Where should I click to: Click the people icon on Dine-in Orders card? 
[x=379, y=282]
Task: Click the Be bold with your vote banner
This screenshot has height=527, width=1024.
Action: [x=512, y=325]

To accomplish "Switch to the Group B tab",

++++++++++

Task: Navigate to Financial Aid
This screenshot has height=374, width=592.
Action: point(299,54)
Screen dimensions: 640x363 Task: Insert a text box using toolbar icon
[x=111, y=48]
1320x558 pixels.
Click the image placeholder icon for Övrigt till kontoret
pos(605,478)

++++++++++

▶ _TASK INSTRUCTIONS_
The entries above hold the needed span. Transcribe exactly the lines from the one with "Where should I" to the one with "to the Group", both included.

▶ _THE ANSWER_
Where should I click to: Click the people icon on Dine-in Orders card? 
[x=379, y=282]
Task: Click the Be bold with your vote banner
This screenshot has height=527, width=1024.
Action: [x=512, y=325]

To accomplish "Switch to the Group B tab",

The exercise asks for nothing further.